Do you see why? I'll let others elaborate.

I'm assuming this is Texas Hold'em, although it wasn't specified.

The odds that you get four of a kind in hold'em are the same as in seven stud. There are 224,848 hands with four of a kind out of 133,784,560 possible seven card hands. That's a 0.1681% chance. Using the binomial formula for 6 successes out of 2600 trials with a probability of 0.1681%, you get a 12.24% chance of getting exactly 6 four of a kinds in 2600 hands, and a 27.49% chance of getting at least 6 four of a kinds in 2600 hands.

Now, There are 35 ways to arrange those four cards among the seven cards in the hand. There are two ways to put one in the hole and ten ways to put three of them on the board, so there is a 20/35 = 57.14% chance any given four of a kind has one in the hole and three on the board. That makes it a 0.096% chance of getting such a hand. Again using the binomial density function, we get a 13.34% chance of getting exactly four such hands in 2600 hands. Using the density function, we get a 24.17% chance of getting at least four such hands out of 2600.

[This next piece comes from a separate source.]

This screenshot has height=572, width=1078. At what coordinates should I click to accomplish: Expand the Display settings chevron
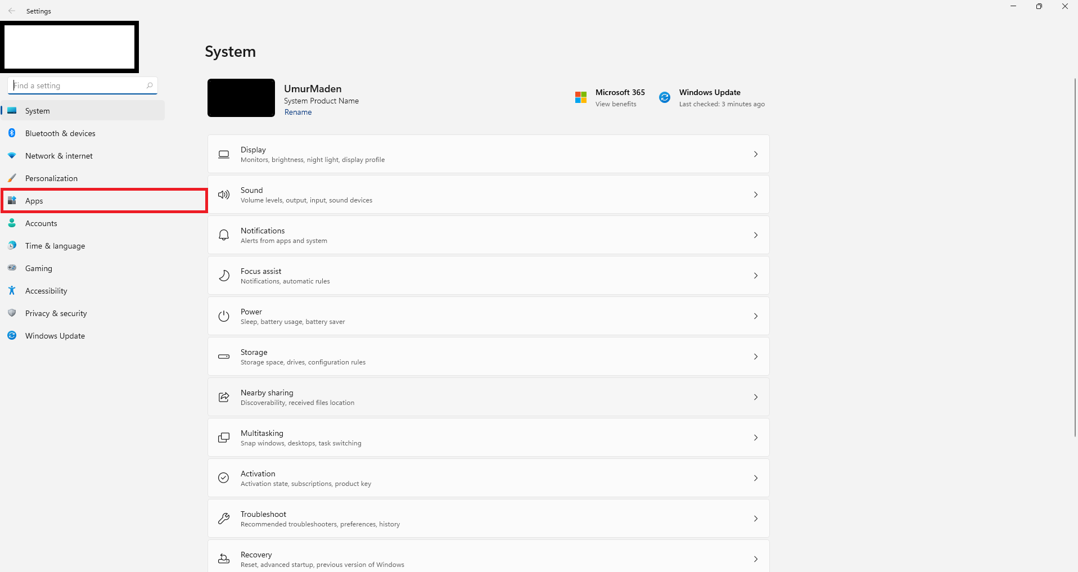pyautogui.click(x=756, y=154)
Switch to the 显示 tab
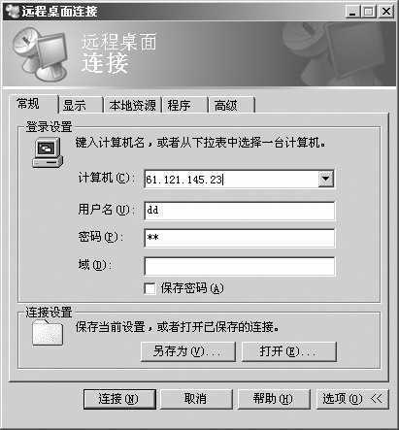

I agree with all of your calculations, which are the same ones that I made, up until you use the binomial distribution to calculate the probability of getting exactly four such hands in 2600 hands. The problem is that you are not first computing the expected number of hands you are dealt that are NOT a pocket pair. The answer to this is 2600 - 2600/17 = 2447. Now use the binomial distriubtion over 2477 hand to obtain the result I provited before.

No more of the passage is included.